EXTRACTED MATERIAL Block Start
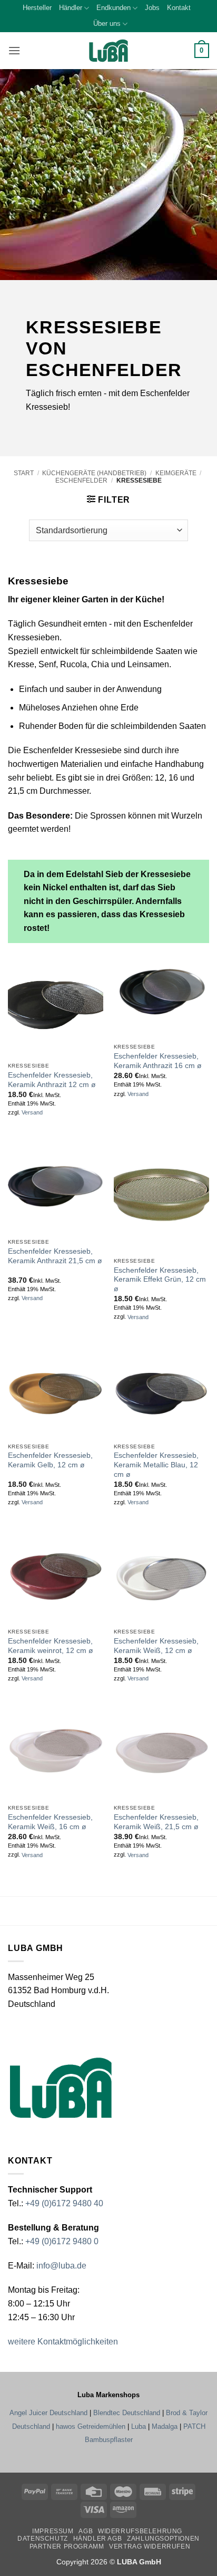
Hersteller (37, 8)
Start (24, 473)
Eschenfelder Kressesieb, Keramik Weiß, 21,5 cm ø (156, 1822)
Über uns (107, 23)
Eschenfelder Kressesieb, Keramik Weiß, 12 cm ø (156, 1646)
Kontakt (179, 8)
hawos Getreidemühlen (90, 2426)
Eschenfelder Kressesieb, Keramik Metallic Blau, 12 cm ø (156, 1465)
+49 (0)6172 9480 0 (61, 2241)
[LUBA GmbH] (108, 51)
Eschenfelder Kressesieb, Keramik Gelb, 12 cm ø (50, 1460)
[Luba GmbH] (61, 2087)
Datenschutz (42, 2538)
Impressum (53, 2531)
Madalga (164, 2426)
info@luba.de (60, 2265)
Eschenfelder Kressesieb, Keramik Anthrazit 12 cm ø (52, 1080)
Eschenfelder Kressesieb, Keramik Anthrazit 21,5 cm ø (55, 1256)
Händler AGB (97, 2538)
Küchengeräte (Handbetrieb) (94, 473)
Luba (138, 2426)
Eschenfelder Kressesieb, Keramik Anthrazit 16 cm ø (158, 1061)
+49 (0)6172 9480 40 (64, 2203)
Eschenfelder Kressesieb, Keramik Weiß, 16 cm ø (50, 1822)
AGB (85, 2531)
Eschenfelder (81, 480)
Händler (70, 8)
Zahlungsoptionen (163, 2538)
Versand (32, 1112)
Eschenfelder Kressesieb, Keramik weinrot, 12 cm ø (50, 1646)
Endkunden (113, 8)
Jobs (152, 8)
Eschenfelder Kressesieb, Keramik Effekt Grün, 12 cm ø (160, 1279)
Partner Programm (66, 2546)
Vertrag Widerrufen (149, 2546)
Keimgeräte (175, 473)
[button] (14, 50)
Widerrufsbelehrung (140, 2531)
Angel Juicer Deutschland (48, 2413)
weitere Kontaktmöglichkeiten (63, 2341)
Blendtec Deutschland (126, 2413)
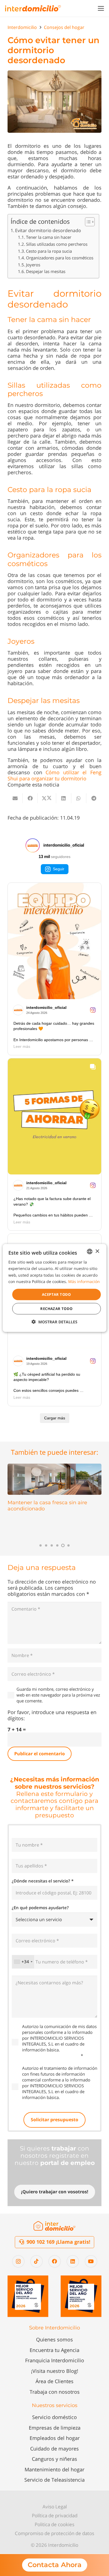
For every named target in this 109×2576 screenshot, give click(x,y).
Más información (84, 1281)
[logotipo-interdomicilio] (33, 8)
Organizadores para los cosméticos (59, 257)
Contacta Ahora (55, 2565)
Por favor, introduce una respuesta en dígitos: (52, 1715)
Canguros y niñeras (54, 2458)
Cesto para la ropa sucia (49, 251)
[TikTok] (36, 2261)
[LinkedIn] (73, 2261)
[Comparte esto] (30, 798)
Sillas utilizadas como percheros (56, 244)
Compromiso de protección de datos (54, 2533)
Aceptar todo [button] (56, 1294)
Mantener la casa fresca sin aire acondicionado (47, 1506)
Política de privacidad (54, 2515)
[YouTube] (91, 2261)
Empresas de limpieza (54, 2427)
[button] (101, 8)
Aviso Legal (54, 2506)
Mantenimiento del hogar (54, 2469)
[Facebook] (54, 2261)
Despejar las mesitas (45, 271)
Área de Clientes (54, 2381)
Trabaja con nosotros (55, 2391)
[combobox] (23, 1961)
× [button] (97, 1251)
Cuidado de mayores (54, 2448)
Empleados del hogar (55, 2438)
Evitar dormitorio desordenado (48, 230)
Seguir (58, 869)
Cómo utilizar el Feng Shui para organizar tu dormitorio (54, 775)
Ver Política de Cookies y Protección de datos (55, 2052)
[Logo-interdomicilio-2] (54, 2226)
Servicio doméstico (54, 2417)
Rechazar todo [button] (56, 1308)
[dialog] (54, 1288)
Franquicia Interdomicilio (54, 2360)
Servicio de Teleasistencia (54, 2479)
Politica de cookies (54, 2524)
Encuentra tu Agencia (54, 2350)
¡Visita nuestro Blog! (54, 2371)
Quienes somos (54, 2339)
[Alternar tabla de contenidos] (87, 222)
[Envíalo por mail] (15, 798)
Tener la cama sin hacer (48, 237)
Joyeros (33, 264)
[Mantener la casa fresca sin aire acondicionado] (54, 1479)
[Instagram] (18, 2261)
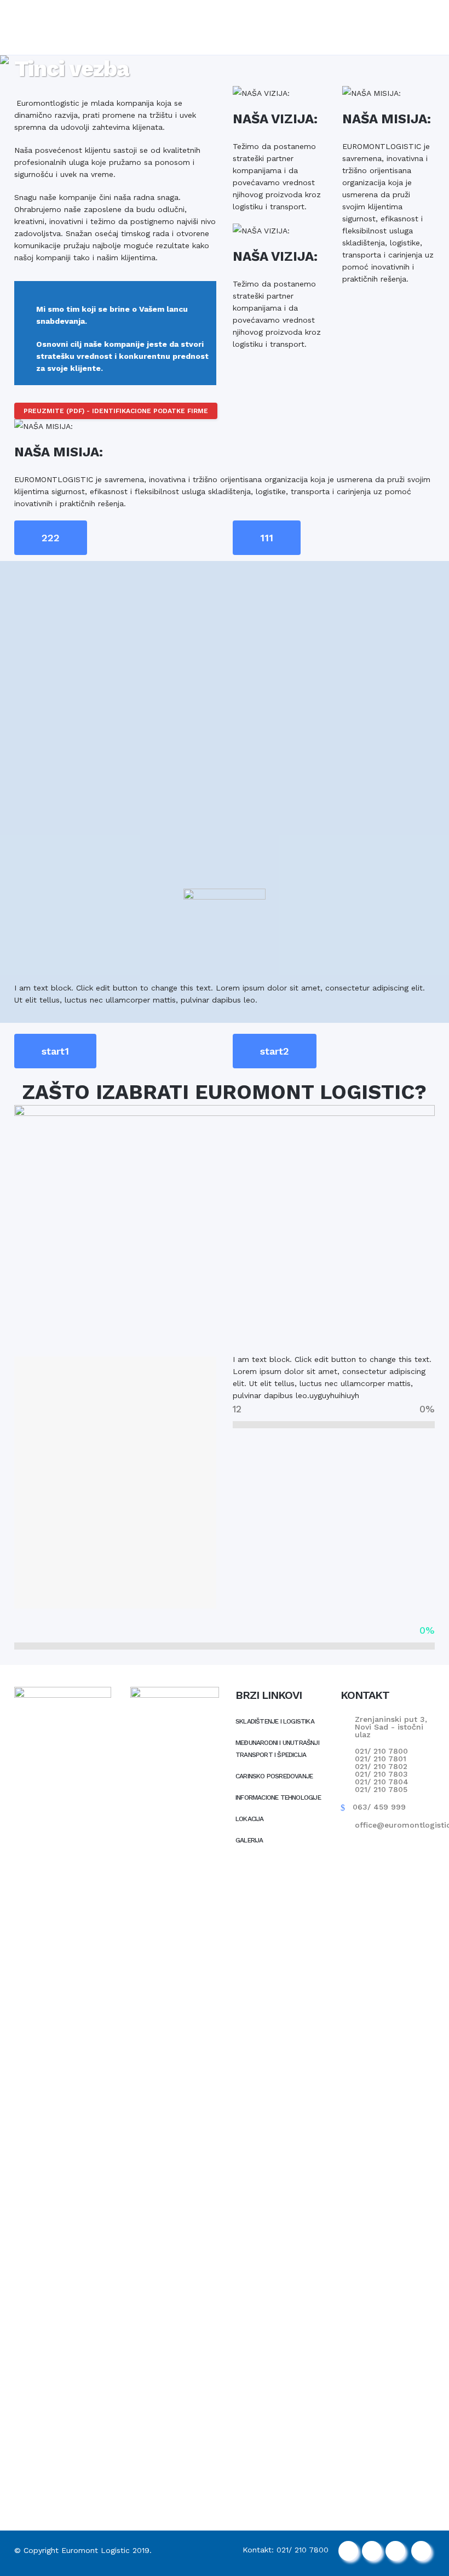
EXTRACTED MATERIAL Block End
■ WORK TO COMPLETE
Copy the lines that hold the word "Deutschland". Take them from the records above.

■ SOLUTION FOR THIS PROBLEM
Angel Juicer Deutschland (48, 2413)
Blendtec Deutschland (126, 2413)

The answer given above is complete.